We can begin the process which everyone in the world is beginning to take on board. We can do that in a proper fashion with a process. We can set a basis and have rules. We can establish a system. What we can do is make it affordable and we can make it acceptable to people. We can make it real. All of this may seem complex and a little confusing at times, and I can understand that because there are a whole range of people out there whose only task in life is to make it complex, to make it confusing and to ensure that ordinary people do not get a real opportunity to make a fair assessment of what it is. Let me put it to you in three points that really encapsulate what we are talking about and how we can move forward.

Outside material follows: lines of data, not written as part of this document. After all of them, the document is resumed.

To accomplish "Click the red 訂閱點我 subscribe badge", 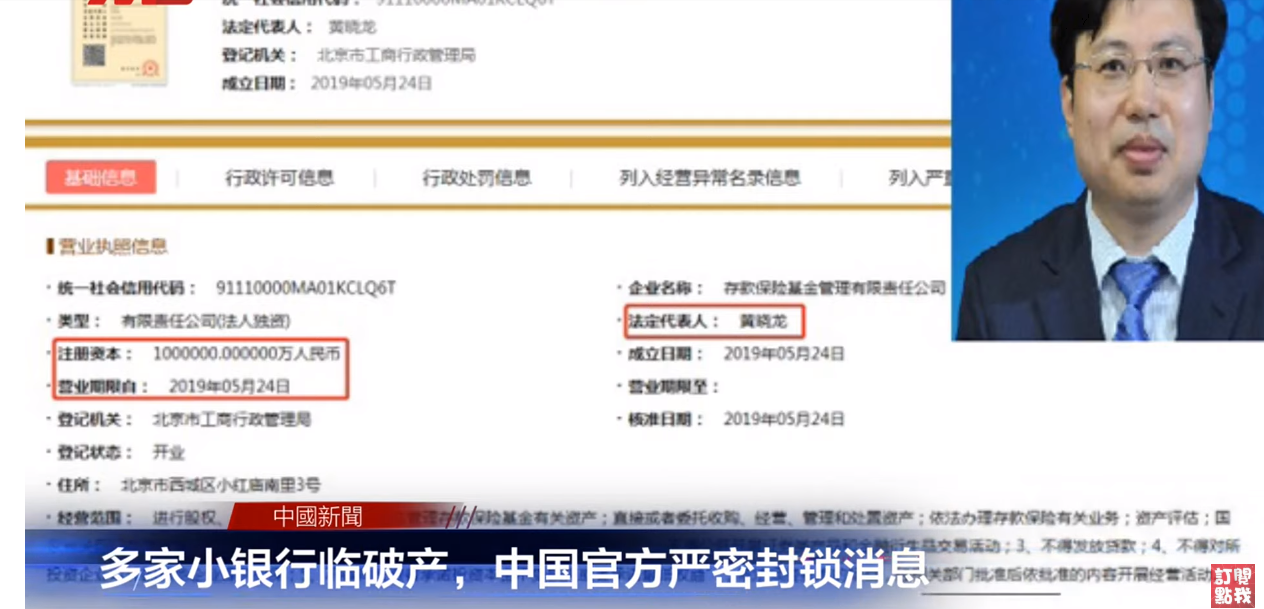I will pyautogui.click(x=1232, y=586).
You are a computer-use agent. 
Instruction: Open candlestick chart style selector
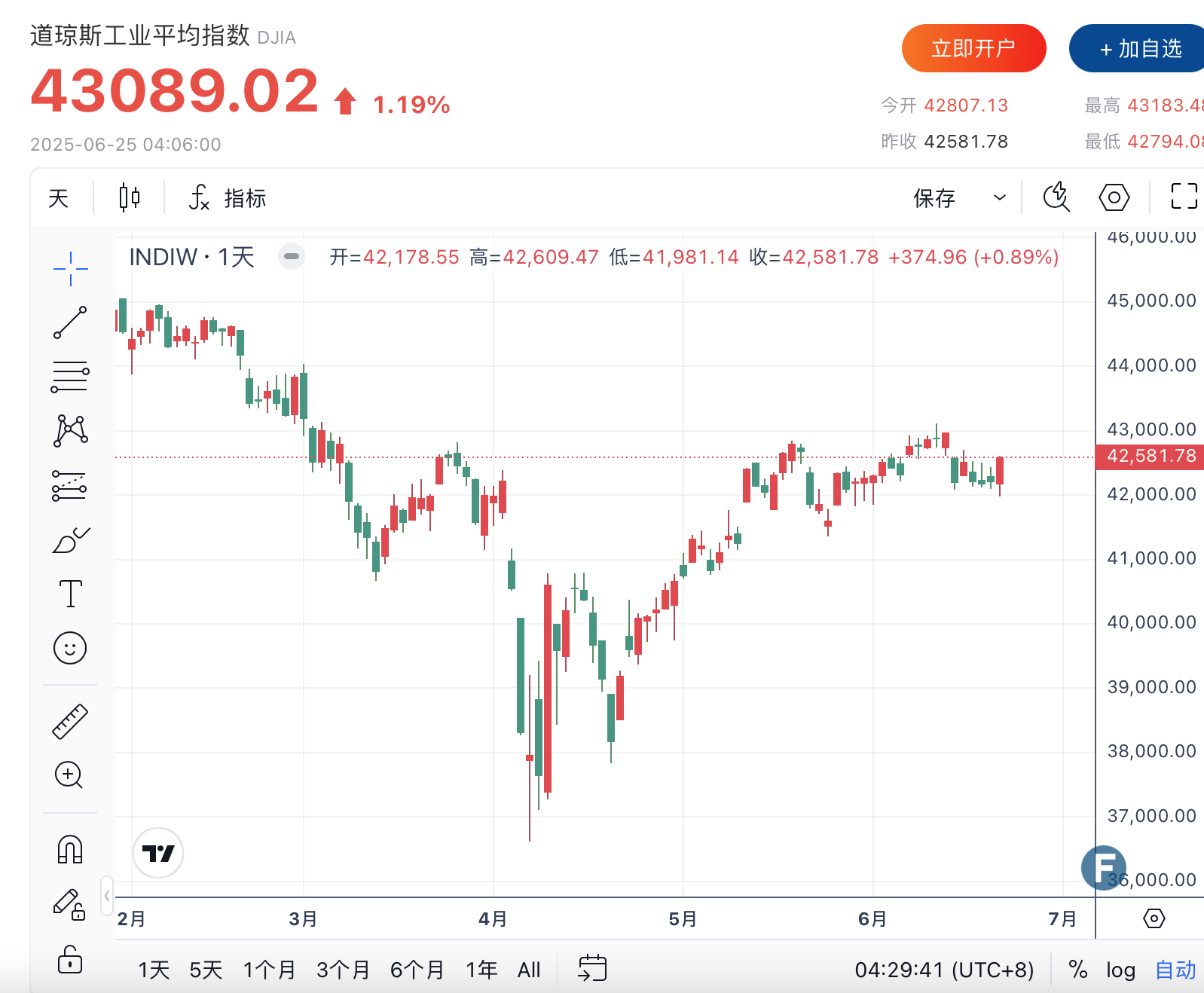tap(130, 198)
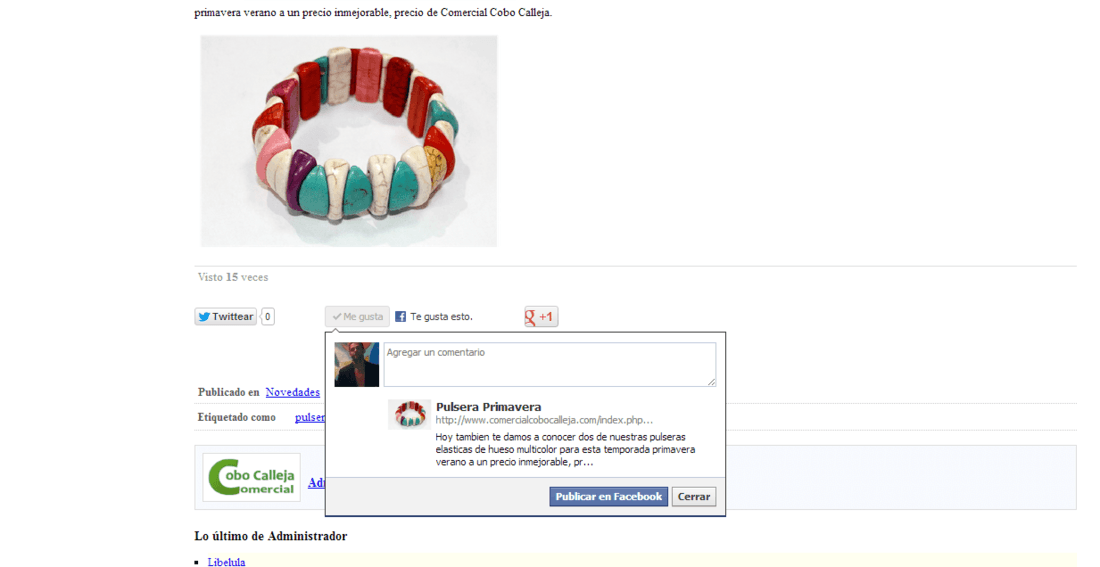Focus the Agregar un comentario text box
This screenshot has height=567, width=1100.
pos(549,364)
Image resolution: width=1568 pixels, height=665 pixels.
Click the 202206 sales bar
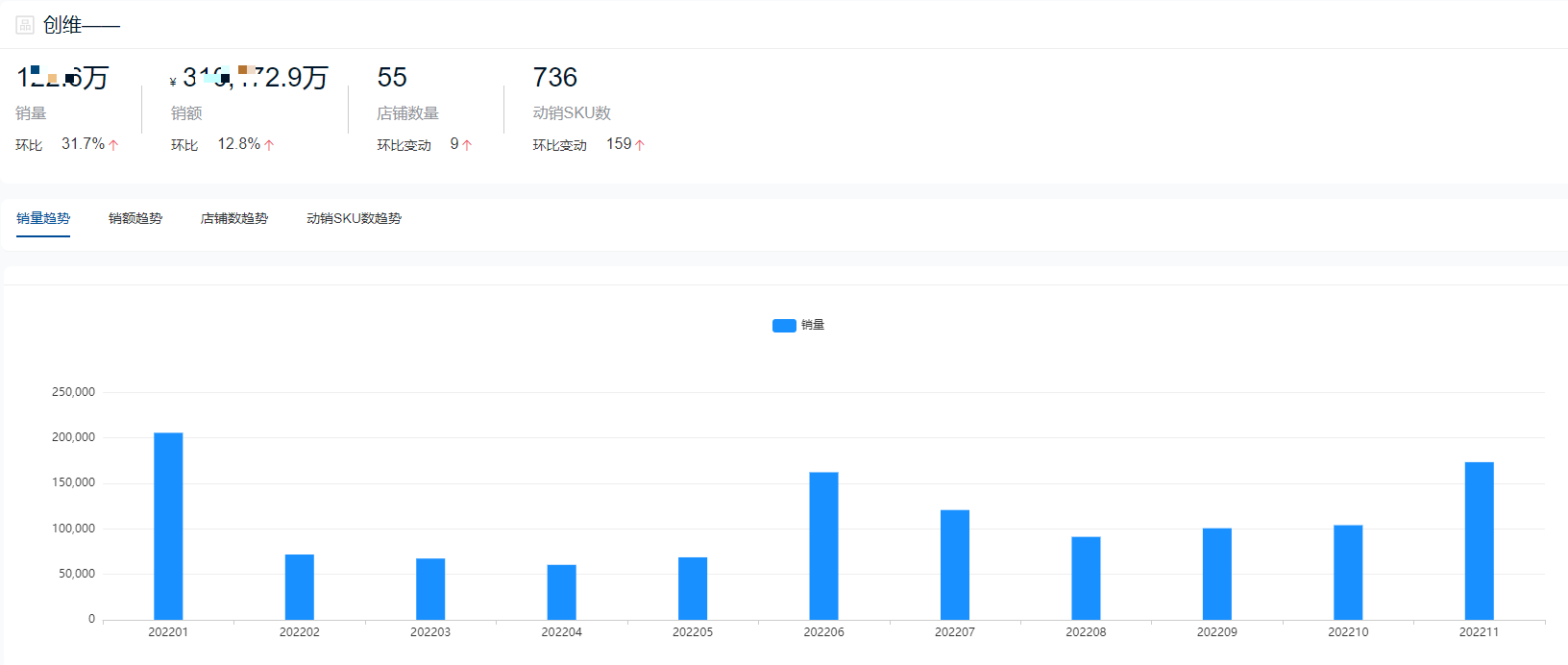823,546
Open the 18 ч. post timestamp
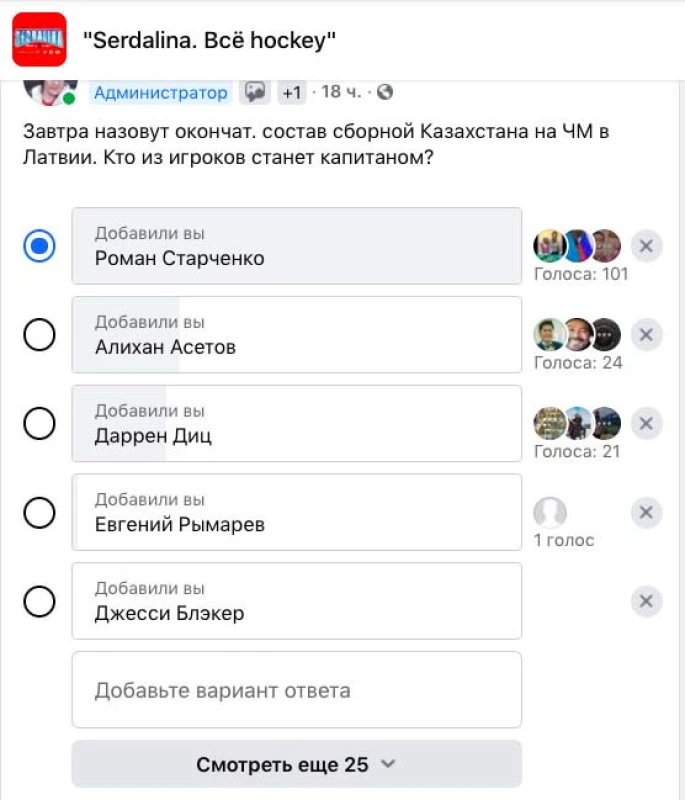Image resolution: width=685 pixels, height=800 pixels. (x=341, y=93)
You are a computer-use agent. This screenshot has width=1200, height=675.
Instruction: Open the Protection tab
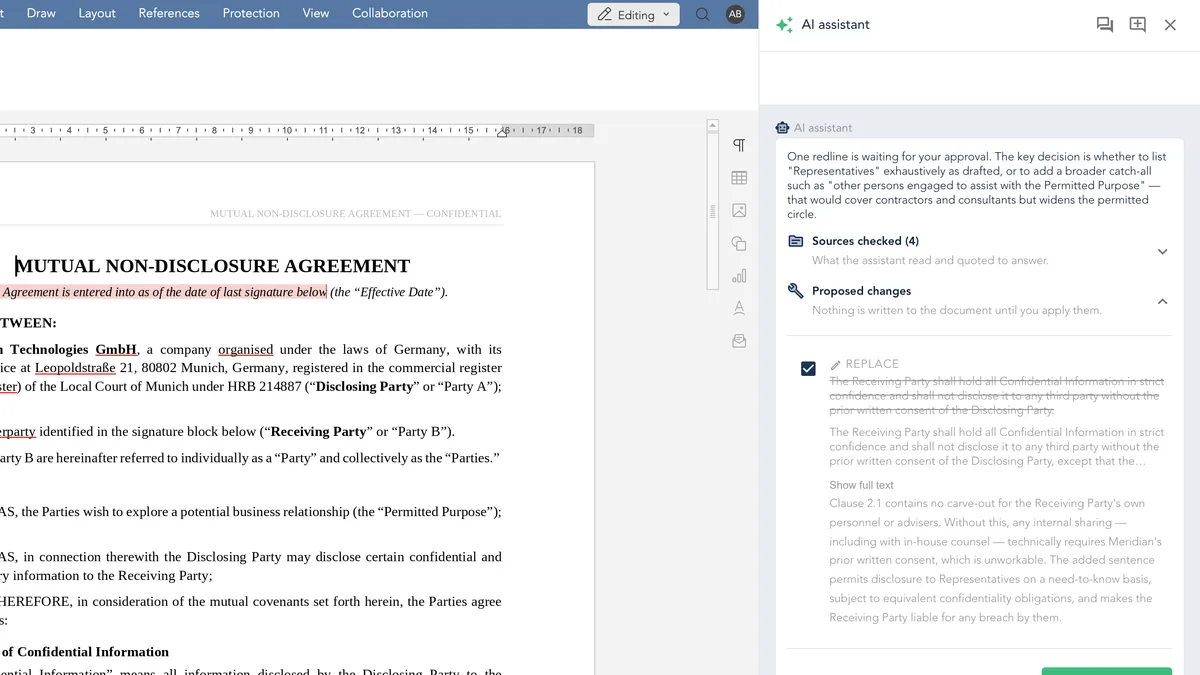coord(251,13)
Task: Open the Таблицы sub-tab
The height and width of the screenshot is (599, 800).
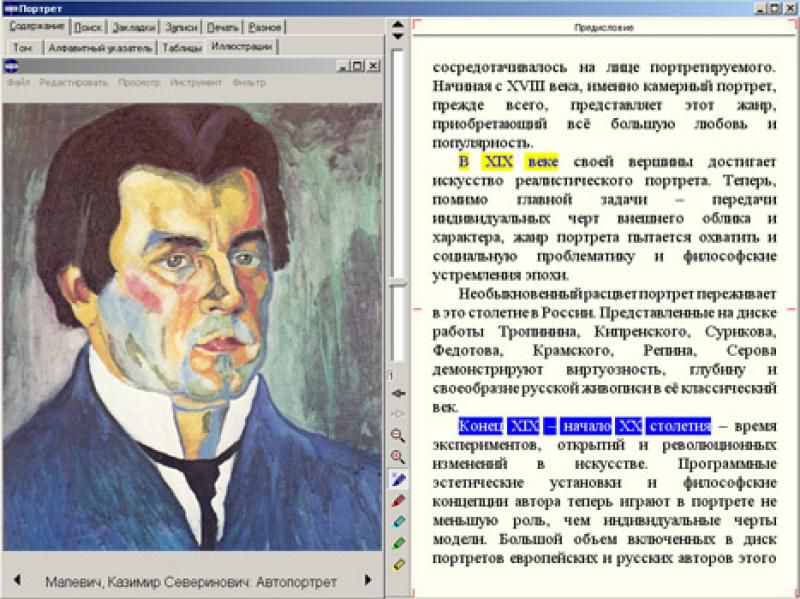Action: (x=183, y=47)
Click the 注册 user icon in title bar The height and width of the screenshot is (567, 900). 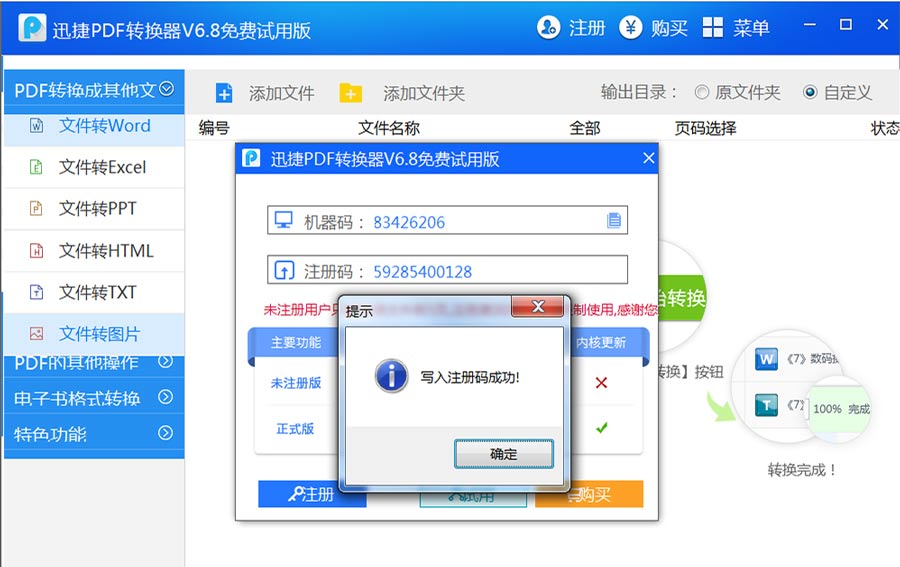pos(549,28)
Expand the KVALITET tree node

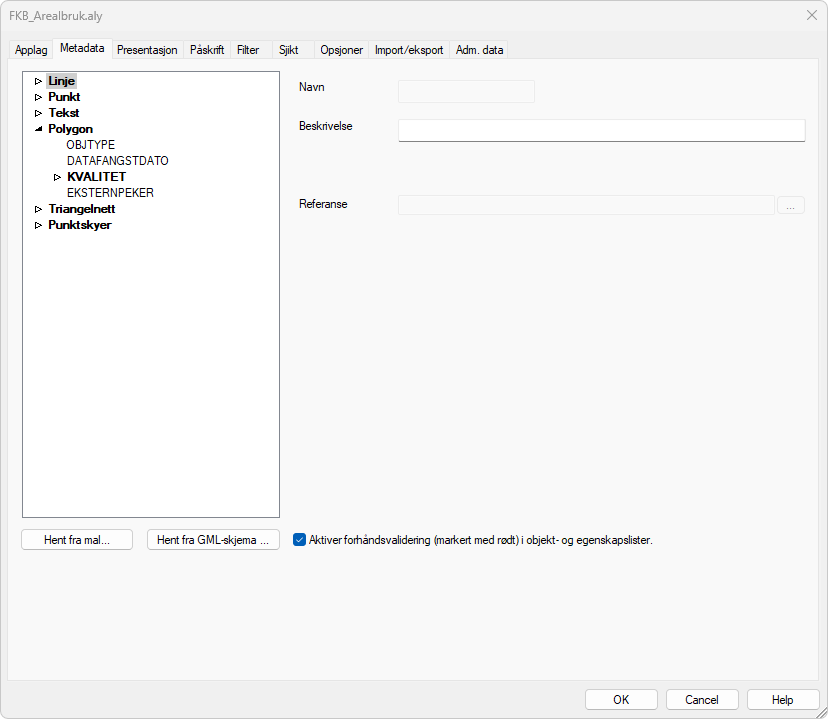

When you are talking about climate change, the first thing that you must do is to set some sort of a limit—put a cap in place, some sort of measure or benchmark. That is what our policy is about: putting in a cap, having something to measure to and having a benchmark. Without that, you have nothing. If you do not have a benchmark then how do you know where you are going, how do you know where you need to be and how do you know what you ought to be doing to get there. It is a critically important part, and it is simple—everyone understands that. The second thing you must do is to charge the actual polluters, not the taxpayer and not others. You need to give the polluters the incentive but you also need to actually charge the polluters themselves. It is the carrot and stick approach. That will effect change. A voluntary system will not, but charging the polluters will. The third thing you need to have is a market based system. You need to compensate people. People should not have to pick up the bill for what is taking place in the world. They will through a range of mechanisms but there ought to be compensation in place. Really it is quite simple—it is the three Cs: you put a cap in place, you charge the big polluters and you compensate people for the costs that they will face. These are not complex matters; and this is exactly what we ought to be doing.

Let me elaborate on a couple of those points. When we talk about a cap, it is about putting a limit on the amount of carbon pollution that all emitters actually make. Some will emit more carbon pollution than others. But by setting a benchmark, by setting a cap, what we say to people is ‘if you come in below that then you have spare capacity’, if you like. If you come in above that then there is an incentive to reduce your emissions. If you do not, we will charge you for it. It is as simple as that. If you do not, either because you do not want to or because it is difficult or uneconomical today, then you pay a price. We charge the big polluters.

What that means is that you set up a market based system where those who pollute less—and the incentive for them is to reduce their pollution emissions as much as possible—trade on the credit they have and trade it with the big polluters who, for whatever reasons, cannot match the cap. That gives you a market based system. The beauty about a market based system—and the Liberal Party should be very familiar with this concept—is that it is the market that decides, not politicians, not bureaucrats, not anyone else. It is actually based on some real principles about letting the market decide. Let it pick the winners. We are not going to tell you how to do it. We are not going to tell you how to achieve it. We are going to say: ‘Here is a set of rules, here is a system, here is a guide. There is a global marketplace for this. That way we are not just bound on what we do here but on what the rest of the world does as well. Here are the playing rules and a level playing field. You go and do what is necessary based on that.’ For some reason, the great triumphant confluence of supposedly the Liberal Party, small business, big business and the friends of business now seems for the first time to think that a market based solution somehow is evil, wrong and nasty and it should be something else—we should just slug the taxpayer. I do not recall that ever having been the policy of the Liberal Party anywhere in policy statements, but it is nice to see that there has been a change—this massive swing to the ultra-Left, Cuba revisited, from the Liberal Party. So we have put in place a market based system, charging the polluters.